• Work instructions: Copy out every line of the items below word for word, leaving out the pictures.

• Supplied material:

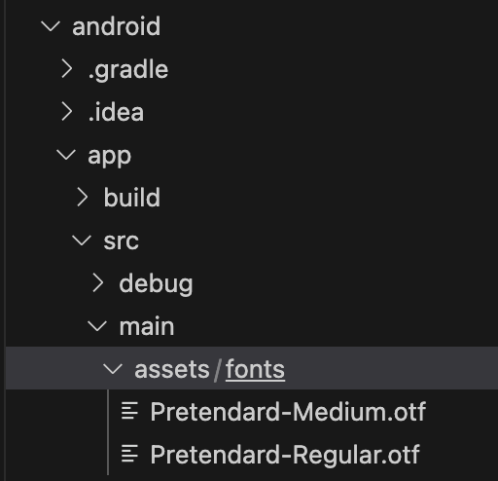This screenshot has width=498, height=481.
Task: Click the file icon beside Pretendard-Regular.otf
Action: point(129,454)
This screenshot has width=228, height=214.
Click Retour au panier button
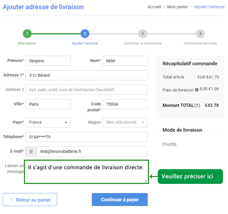pyautogui.click(x=30, y=200)
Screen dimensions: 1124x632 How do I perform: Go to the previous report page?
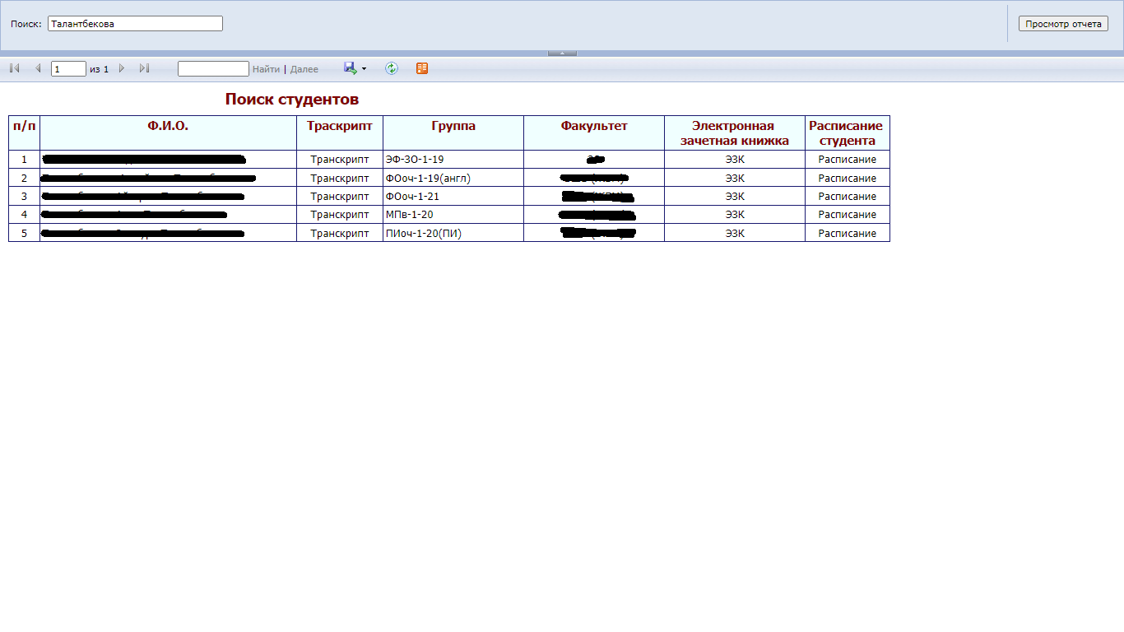coord(38,68)
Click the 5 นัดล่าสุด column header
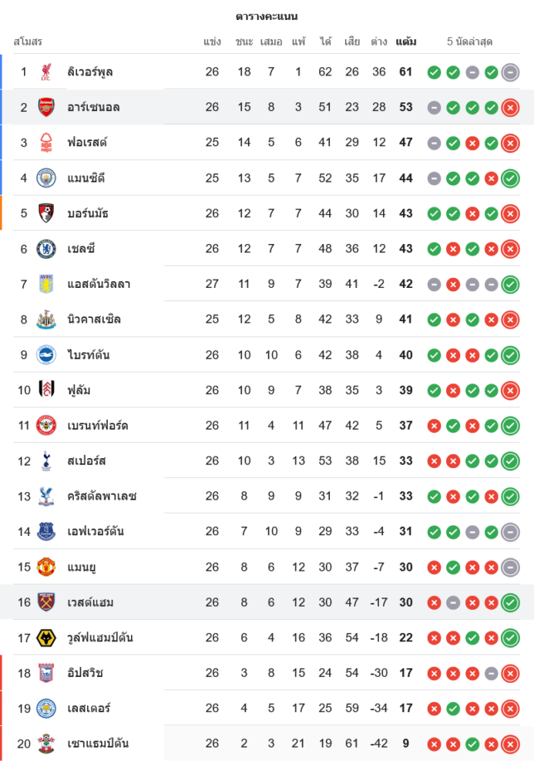534x770 pixels. click(469, 42)
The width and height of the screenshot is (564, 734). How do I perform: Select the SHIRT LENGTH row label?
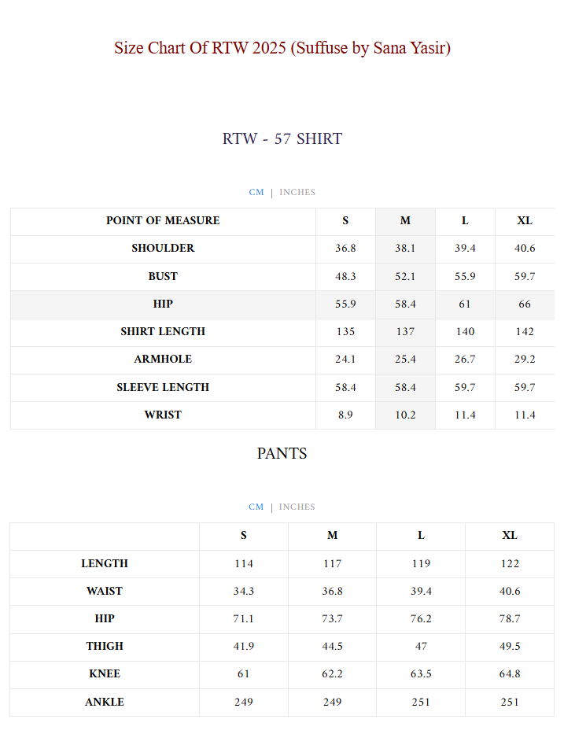[163, 332]
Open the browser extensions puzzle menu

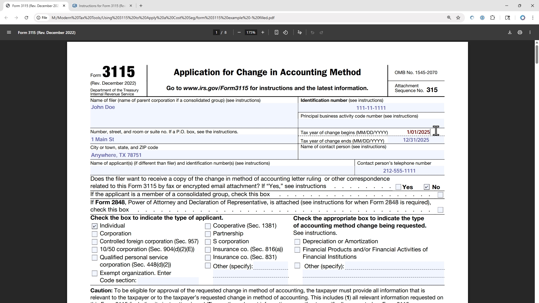pos(493,18)
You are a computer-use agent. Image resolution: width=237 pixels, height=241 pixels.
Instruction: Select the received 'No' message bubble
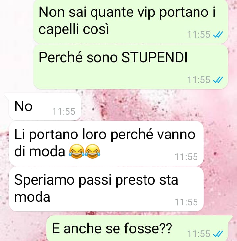coord(45,106)
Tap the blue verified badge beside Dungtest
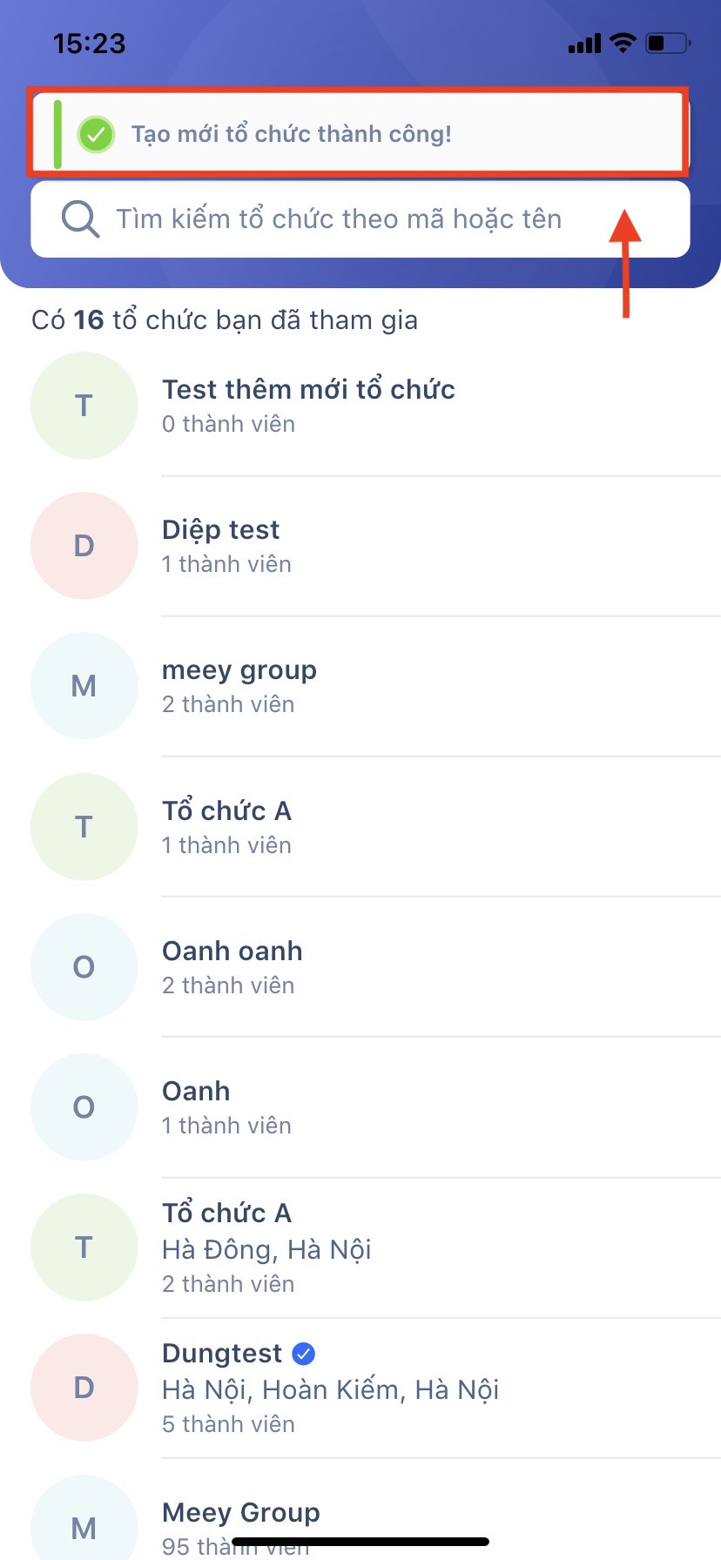Screen dimensions: 721x1560 point(304,1354)
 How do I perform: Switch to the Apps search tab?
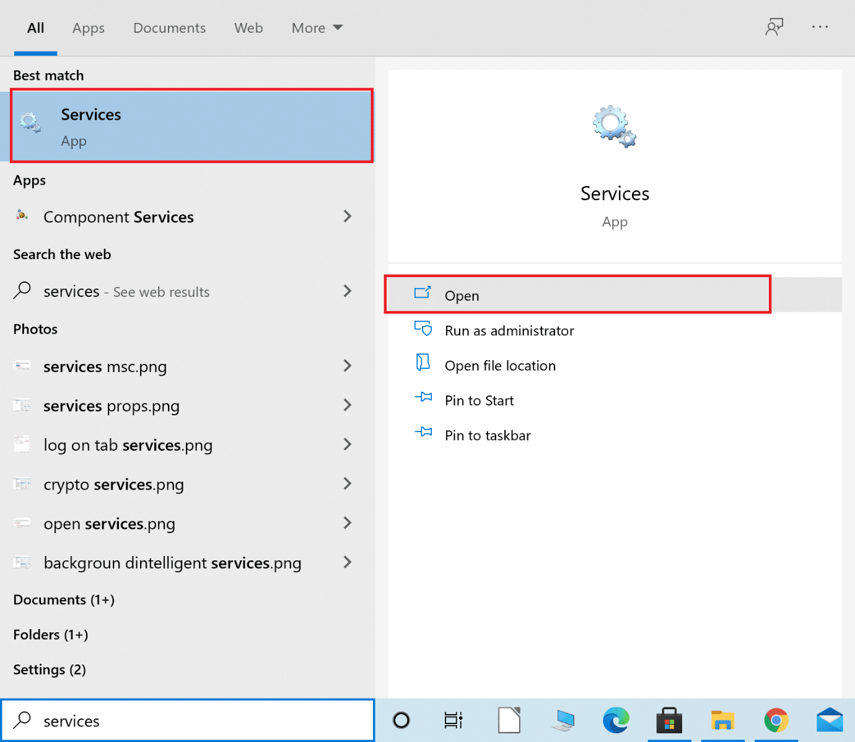[88, 28]
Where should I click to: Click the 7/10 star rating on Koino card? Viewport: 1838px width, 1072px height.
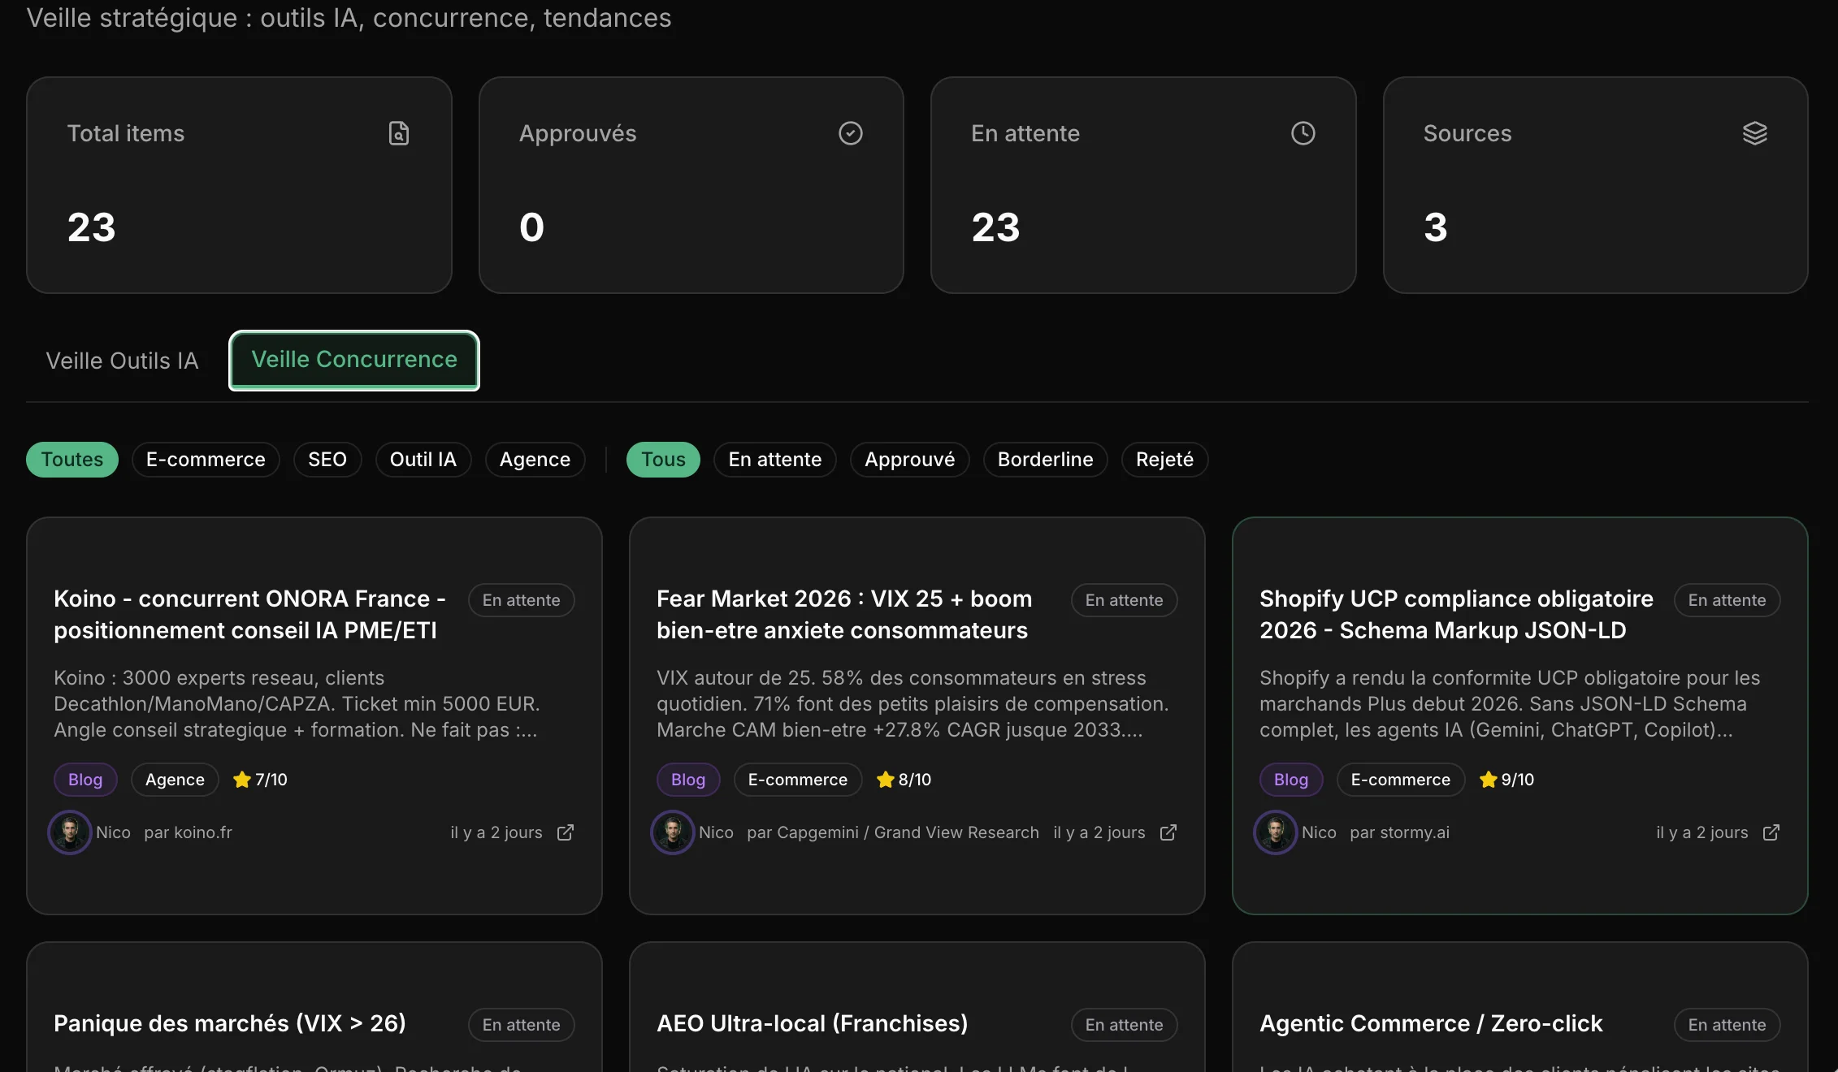tap(260, 780)
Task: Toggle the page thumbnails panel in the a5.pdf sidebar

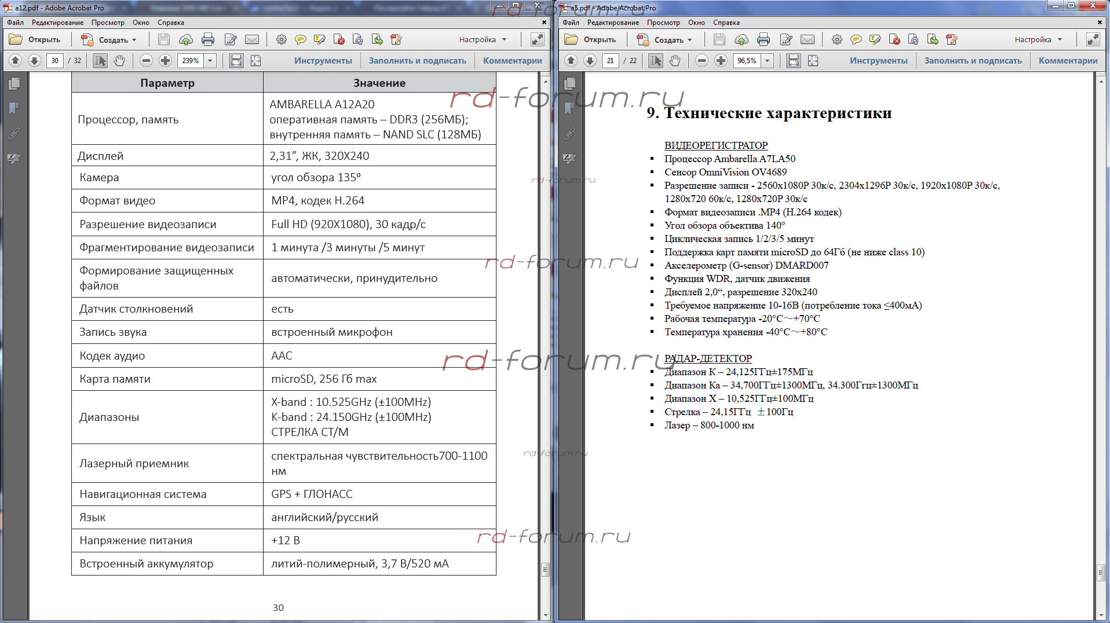Action: [570, 83]
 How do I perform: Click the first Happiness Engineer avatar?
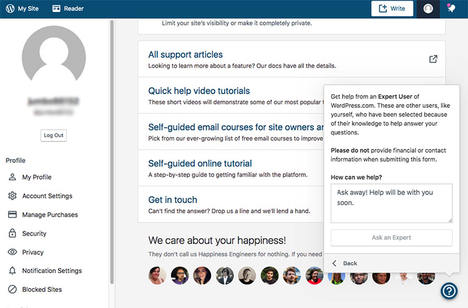(157, 276)
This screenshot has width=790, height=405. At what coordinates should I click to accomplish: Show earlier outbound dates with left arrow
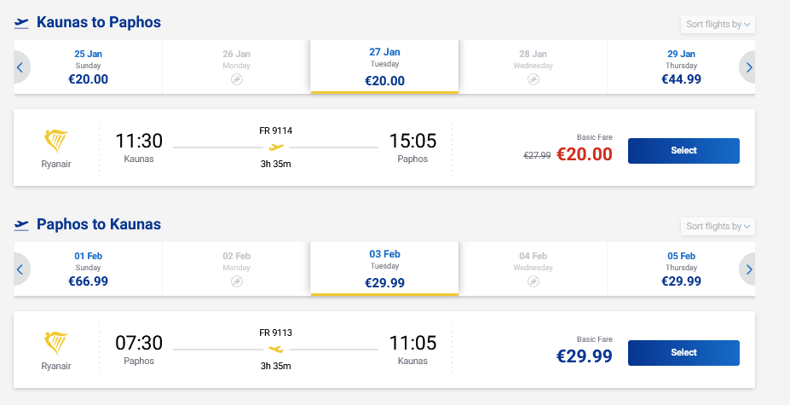[20, 67]
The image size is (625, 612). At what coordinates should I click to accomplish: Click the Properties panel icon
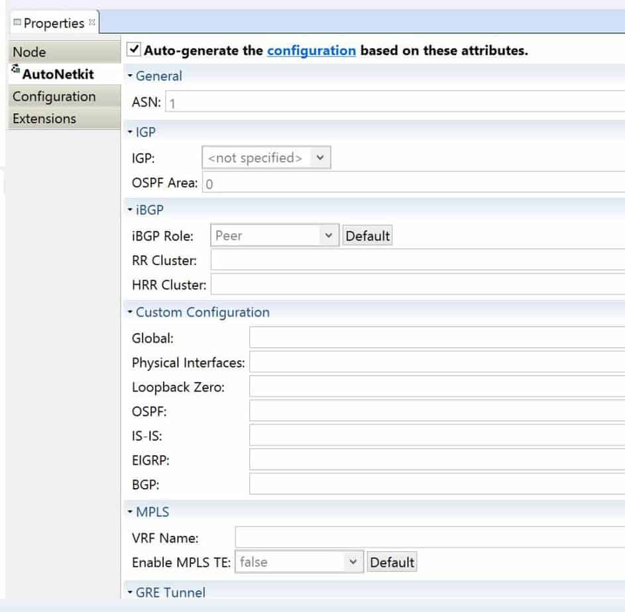(17, 23)
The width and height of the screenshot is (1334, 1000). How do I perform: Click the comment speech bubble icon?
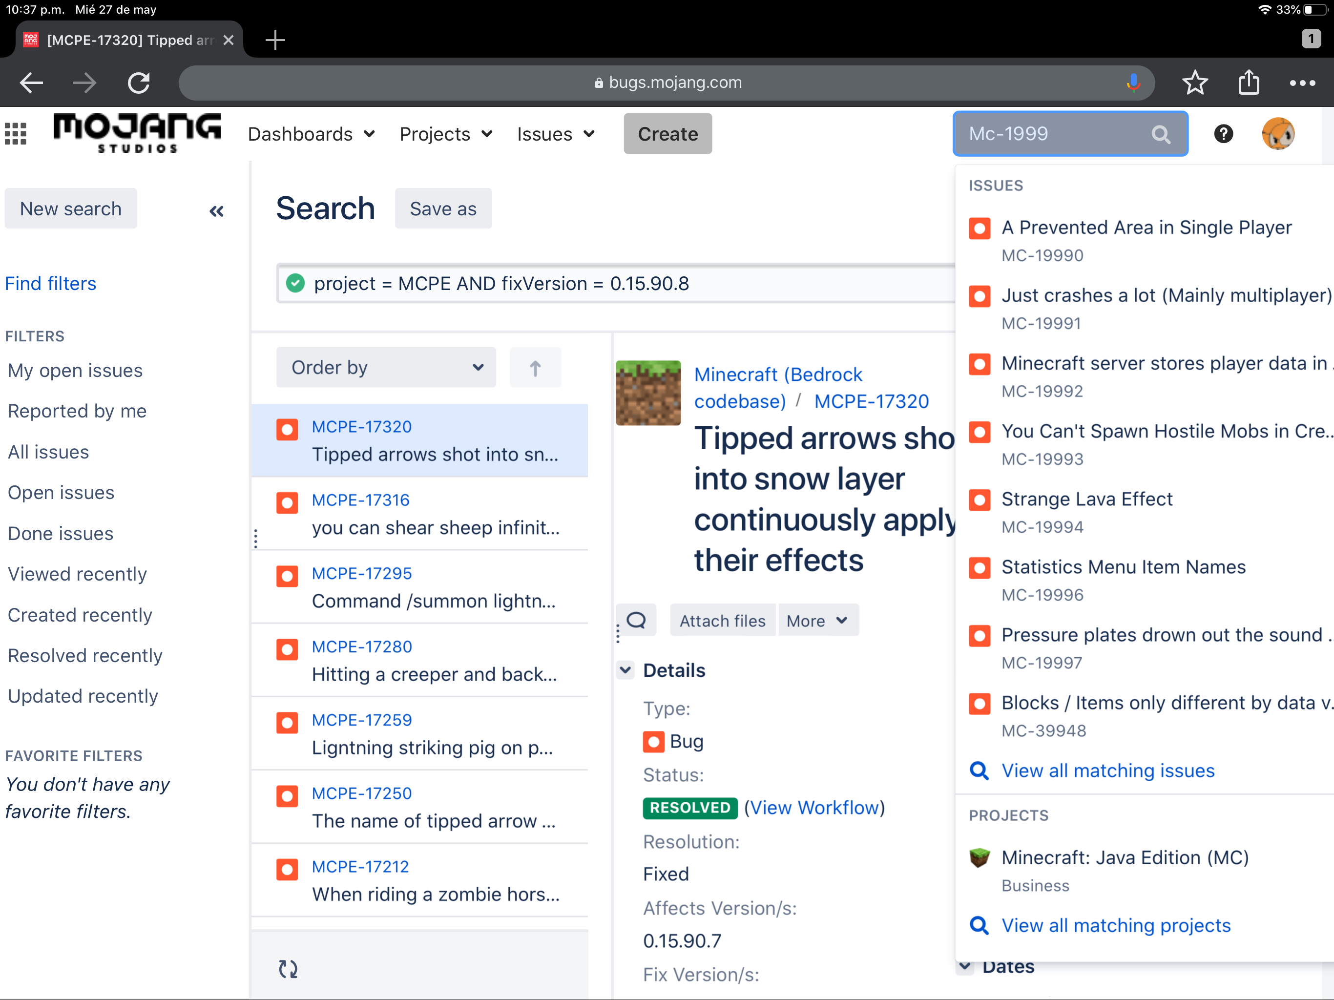(636, 620)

• Result of this task:
This screenshot has width=498, height=481.
Task: Click the file icon beside Pretendard-Regular.otf
Action: point(129,454)
This screenshot has width=228, height=214.
Click Retour au panier button
pyautogui.click(x=30, y=200)
Screen dimensions: 1124x632 How do I perform: Go to the previous report page?
coord(38,68)
Click the 5 นัดล่าสุด column header
534x770 pixels. click(469, 42)
The width and height of the screenshot is (564, 734). How do I perform: Select the SHIRT LENGTH row label?
[163, 332]
Open the browser extensions puzzle menu

pos(493,18)
You are a computer-use agent. Image resolution: width=237 pixels, height=241 pixels.
Instruction: Select the received 'No' message bubble
coord(45,106)
Tap the blue verified badge beside Dungtest
Screen dimensions: 721x1560 point(304,1354)
 How do I perform: Switch to the Apps search tab?
[88, 28]
Where should I click to: Click the 7/10 star rating on Koino card? Viewport: 1838px width, 1072px height.
tap(260, 780)
Task: Toggle the page thumbnails panel in the a5.pdf sidebar

Action: [570, 83]
 How do I perform: Click the first Happiness Engineer avatar?
(157, 276)
This screenshot has width=790, height=405. At what coordinates should I click to accomplish: Show earlier outbound dates with left arrow
[20, 67]
The image size is (625, 612). At what coordinates should I click to accomplish: Click the Properties panel icon
(17, 23)
The width and height of the screenshot is (1334, 1000). How do I perform: Click the comment speech bubble icon?
(636, 620)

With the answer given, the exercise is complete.